# Test Tokenizer
   
This notebook is to show examples of how to use the `tokenizer`

## Add Lexos to the Jupyter `sys.path`

In [1]:
%run jupyter_local_setup.py ../../../lexos

System path set to `../../../lexos`.


## Import Lexos Modules

In [2]:
from lexos import tokenizer
from lexos.io.smart import Loader

## Load Data

In [3]:
data = "../test_data/txt/Austen_Pride.txt"
loader = Loader()
loader.load(data)

## Making a Doc

In [4]:
doc = tokenizer.make_doc(loader.texts[0])
#by default the language model used is "xx_sent_ud_sm" which is a multilanguage model

In [5]:
#You can specify which language model to use when tokenizing
doc = tokenizer.make_doc(loader.texts[0],model="en_core_web_sm")

In [6]:
#Multiple texts can be tokenized in one call using tokenizer.make_docs. Reuturns a list of docs
docs = tokenizer.make_docs(loader.texts)

## Disabling or Excluding Components
Tokenizing using a language model can take a relatively long time. To increase efficiency you can disable/exclude components you do not intend to use.
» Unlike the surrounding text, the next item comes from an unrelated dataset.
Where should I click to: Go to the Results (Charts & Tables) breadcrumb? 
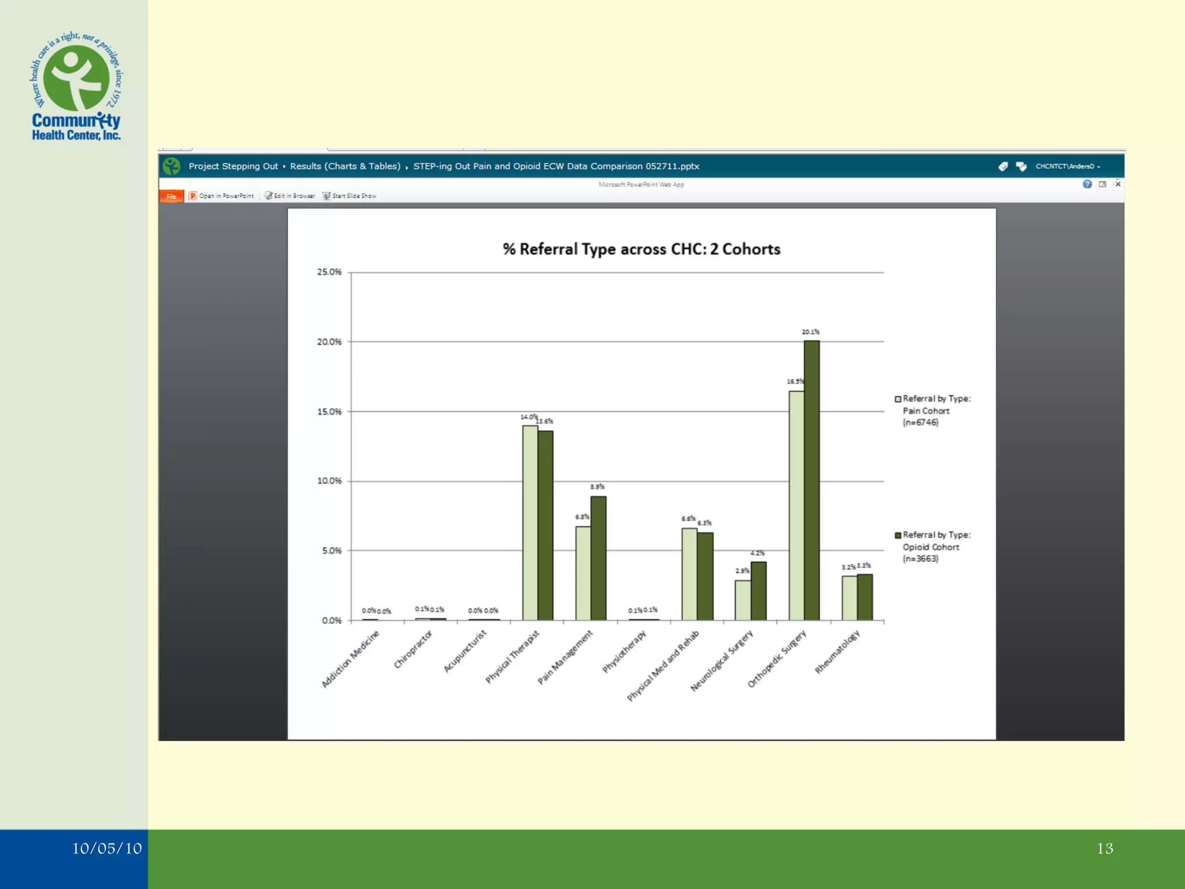(x=345, y=167)
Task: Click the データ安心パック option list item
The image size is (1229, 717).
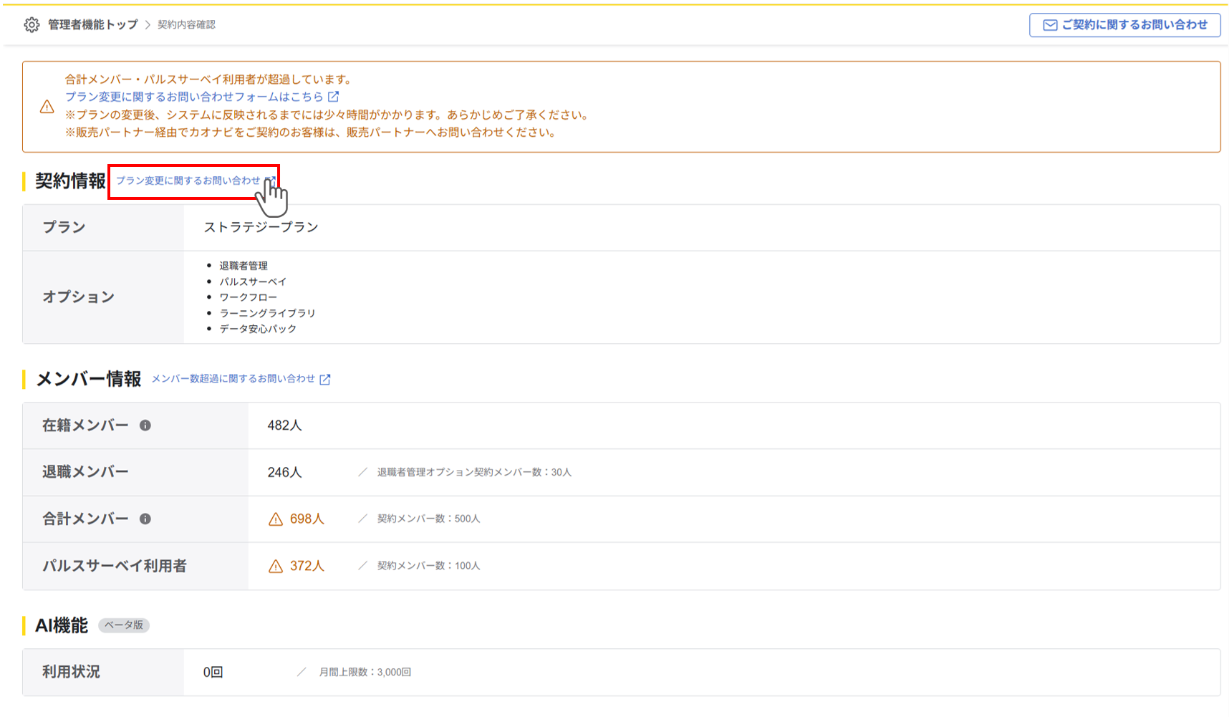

Disabled components will be loaded but unused, and excluded components will not be loaded.

In [None]:
doc = tokenizer.make_doc(loader.texts[0],model="en_core_web_sm", disable=["tagger","parser"])
#doc = tokenizer.make_doc(loader.texts[0],model="en_core_web_sm", exclude=["tagger","parser"])

## Stop Words
Stop words can be added or removed with `add_stopwords` and `remove_stopwords`

In [None]:
text = "This is an example string to test the tokenizer"
txtDoc = tokenizer.make_doc(
    text,
    add_stopwords=["an", "the", "is"]
)
for token in txtDoc:
    print(token.text, token.is_stop)

#language models will usually have default stop words. remove_stopwords is used to remove unwanted
#stopwords from the list marked as default by a language model.
text = "This is an example string to test the tokenizer"
txtDoc = tokenizer.make_doc(
    text,
    model = "en_core_web_sm",
    remove_stopwords=["is","the"]
)
print("\nRemove:")
for token in txtDoc:
    print(token.text, token.is_stop)

## Generating Word Ngrams

In [None]:
text = "This is an example string to test the tokenizer component"
doc = tokenizer.make_doc(text)
ngrams = tokenizer.ngrams_from_doc(doc, size=2)
for ngram in ngrams:
    print(ngram)

In [9]:
# an alternative method to create word ngrams is to use textacy directly. This method has additional options
# documented here: https://textacy.readthedocs.io/en/latest/api_reference/extract.html#textacy.extract.basics.ngrams
from textacy.extract.basics import ngrams as ng
text = "The end is nigh."
doc = tokenizer.make_doc(text)
ngrams = list(ng(doc, 2, min_freq=1))

## Generating Docs From Ngrams
ngrams_from_doc generates a list of ngrams from a doc. If you want to use the ngrams as a doc you will need to generate a new doc.

In [None]:
nDoc = tokenizer.doc_from_ngrams(ngrams, strict = True, model ="en_core_web_sm")
for token in nDoc:
    print(token.text)

## Generating Character Ngrams
Character ngrams are generated from untokenized text

In [None]:
text = "This is an example string to test the tokenizer"
chNgrams = tokenizer.generate_character_ngrams(text, 2, drop_whitespace=False)
for ngram in chNgrams:
    print(ngram)